Saving petabytes of storage by never saving the same file twice.

The idea

Imagine a chat app where a viral meme is forwarded by 100,000 users. If you store the 5MB image every time it's uploaded, you consume 500GB of disk space. With deduplication (Content-Addressable Storage), you hash the file's contents, use the hash as the file name, and only store it once. All 100,000 users just store a tiny pointer to the same hash.

Step 1: Alice uploads "meme.png". The system hashes it and stores it.

How it works (Content-Addressable Storage)

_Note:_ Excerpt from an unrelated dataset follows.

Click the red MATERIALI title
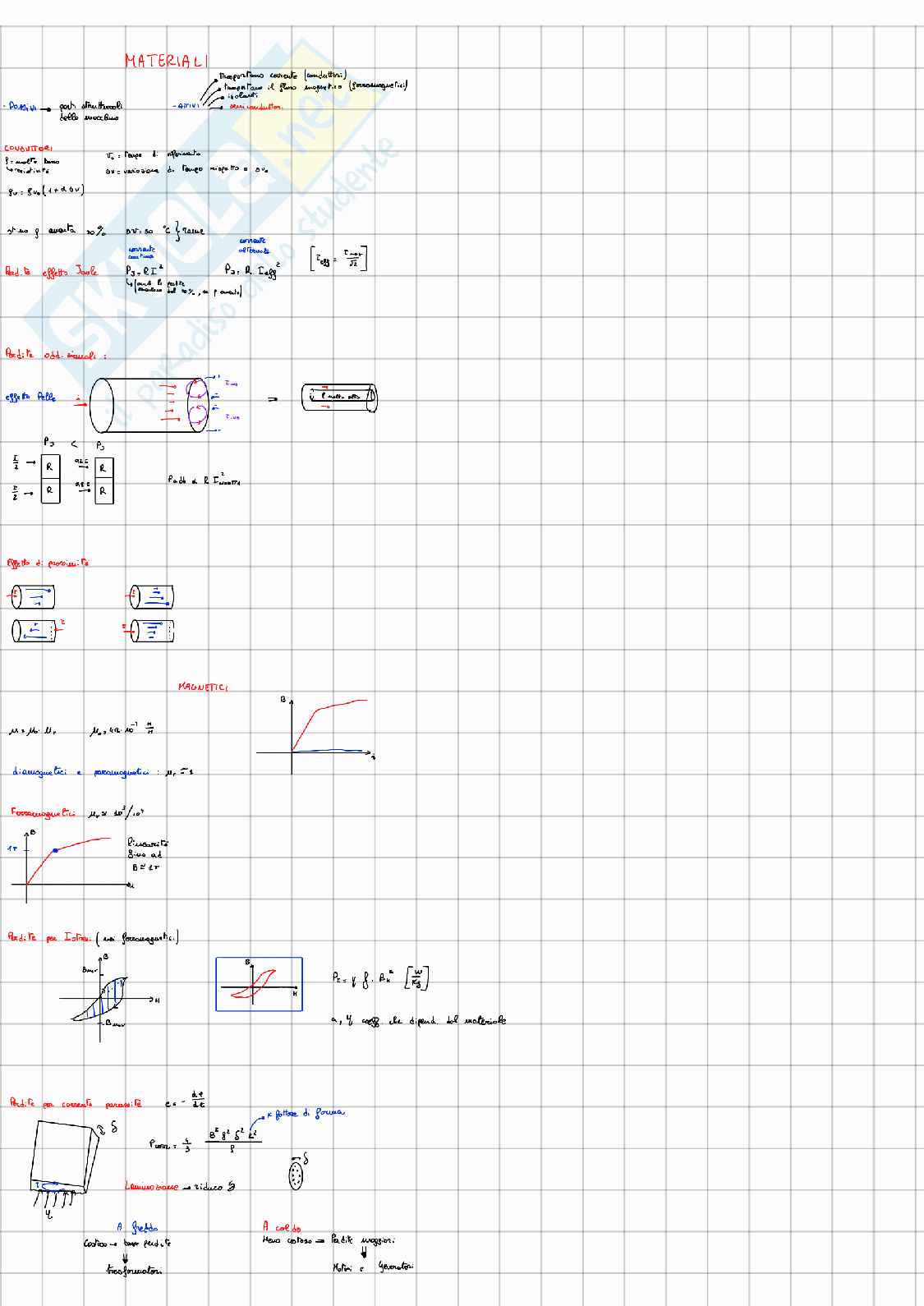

Instead of addressing files by their user-provided name (`/users/alice/meme.png`), we address them by their SHA-256 hash. The database maps the user's file to the underlying hash.

import hashlib

def upload_file(user_id, filename, file_bytes):
    # 1. Compute the SHA-256 hash of the content
    file_hash = hashlib.sha256(file_bytes).hexdigest()
    
    # 2. Check if the blob already exists in S3
    if not s3.exists(f"blobs/{file_hash}"):
        s3.upload(file_bytes, f"blobs/{file_hash}")
        
    # 3. Save a pointer in the database
    # Even if S3 upload was skipped, we still record that 'user_id' owns a reference to it
    db.execute(
        "INSERT INTO user_files (user_id, name, blob_hash) VALUES (?, ?, ?)",
        (user_id, filename, file_hash)
    )

Cost

Time Complexity: O(N) where N is the file size to compute the hash (usually done in chunks as it streams in). Space Complexity: Saves O(M * N) space where M is the number of duplicate uploads.

Watch out for

Garbage Collection: If Alice deletes "meme.png", you can't delete the underlying blob! Bob might still be linking to it. You must use reference counting, and only delete the blob when the reference count hits zero.
Hash Collisions: Though cryptographically unlikely with SHA-256, if two different files produce the same hash, the second file is silently discarded and replaced by the first.